Auf der Facebook Seite von SlutWalk NYC brach ein Sturm der Empörung los, leider auch inklusive zahlreicher rassistischer Kommentare. SlutWalk NYC reagierte prompt auf den Vorfall und veröffentlichte eine Stellungnahme, in der das Plakat auf’s Schärfste verurteilt wird. Bedauert wird die Tatsache, dass der SlutWalk offensichtlich kein safe(r) space für alle Beteiligten sein konnte. Die völlig unreflektierte Botschaft des Plakats verdeutlicht (wieder einmal), dass sich feministische Initiativen (selbst-)kritischer mit Rassismen in den eigenen Reihen auseinander setzen müssen.

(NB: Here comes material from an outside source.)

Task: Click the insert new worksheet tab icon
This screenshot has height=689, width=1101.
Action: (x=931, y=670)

Für dieses konkrete Beispiel bedeutet das, Sprecher_innenpostitionen und gesellschaftliche Rahmenbedingungen stärker in den Fokus zu rücken: Wer ist von Begriffen in welcher Art und Weise betroffen, welche Geschichte(n) sind mit (diskriminierenden) Begriffen – in diesem Fall dem N.-Wort – verbunden? Wer beansprucht für sich oder eine Gruppe von Menschen diskriminierende Wörter auszusprechen, sich anzueignen oder umzudeuten? In welchem Kontext passiert das?

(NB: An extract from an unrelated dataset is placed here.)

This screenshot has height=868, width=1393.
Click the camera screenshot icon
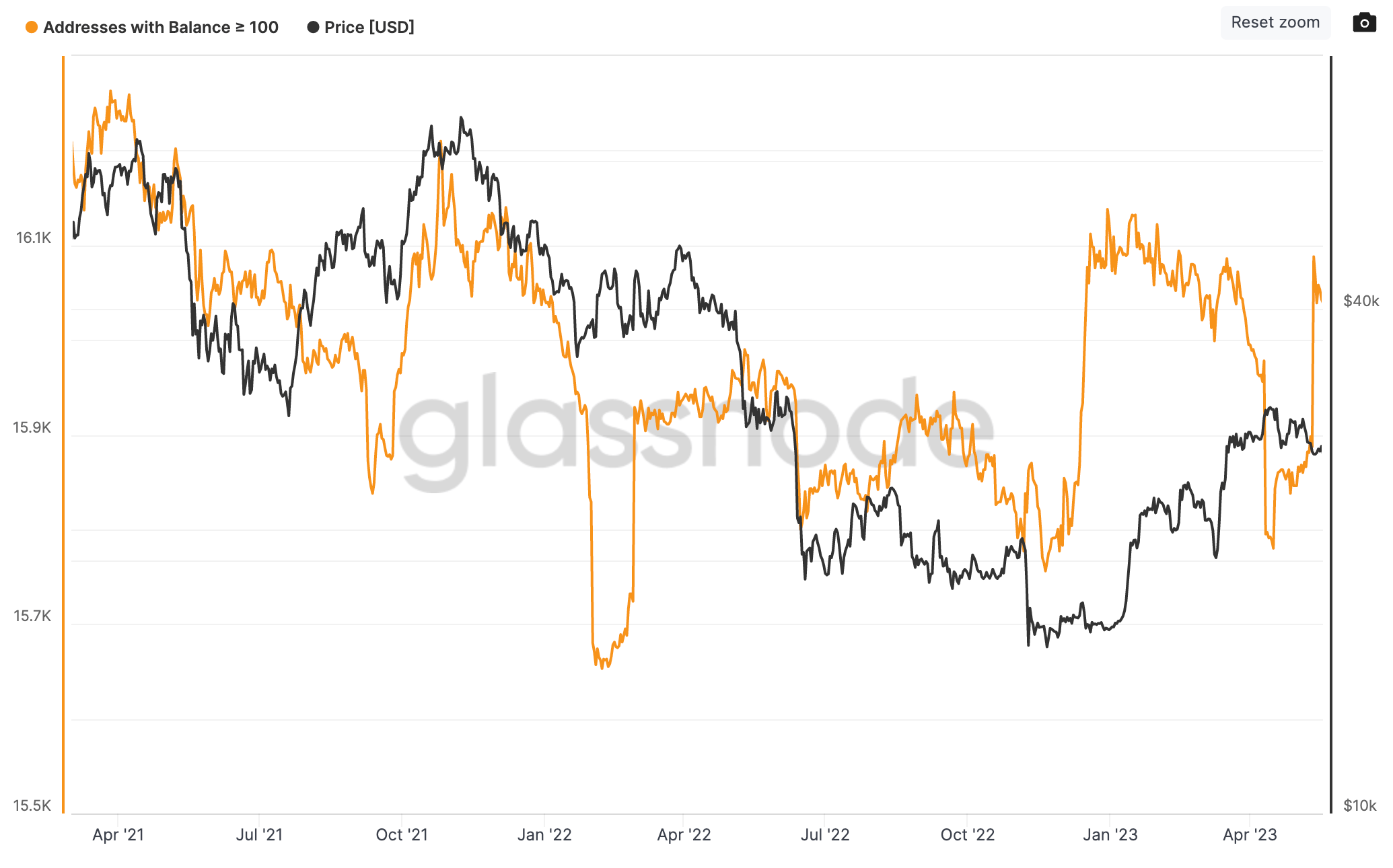(x=1364, y=23)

Das N.-Wort ist nur in wenigen Ausnahmen eine Selbstbezeichnung; historisch betrachtet ist es eine rassistische Fremdbezeichnung von weißen Menschen über Schwarze Menschen (mehr dazu bei der braune mob). Auch der historische Vergleich, der in diesem Spruch konstruiert wird, ist absurd – denn weder Frauen, noch die Menschengruppe, die unter dem rassistischen Label “N.” subsumiert werden soll, sind eine homogene Gruppe (mehr dazu hat Womanist Musings). Hier wird sichtbar, dass “Frauenrechte” eben die von weißen Frauen sind, während alle Schwarzen mit dem N.-Wort als Nichtfrauen markiert werden. Es ist darüber hinaus absolut indiskutabel, dass sich eine weiße Frau anmaßt, ihr erfahrenes Unrecht über das von Schwarzen zu stellen – auch bekannt als “Oppression Olympics“.
Kurz gesagt: Eine weiße Frau, die auf einer feministischen Demo mit einem Schild herumspaziert, welches das N.-Wort beinhaltet, ist sich über die komplizierten und miteinander verstrickten -ismen und die komplexen Selbst- und Fremd-Benennungspraxen nicht im Klaren. Die Diskussion, die beim SlutWalk in New York City geführt wird, war längst überfällig.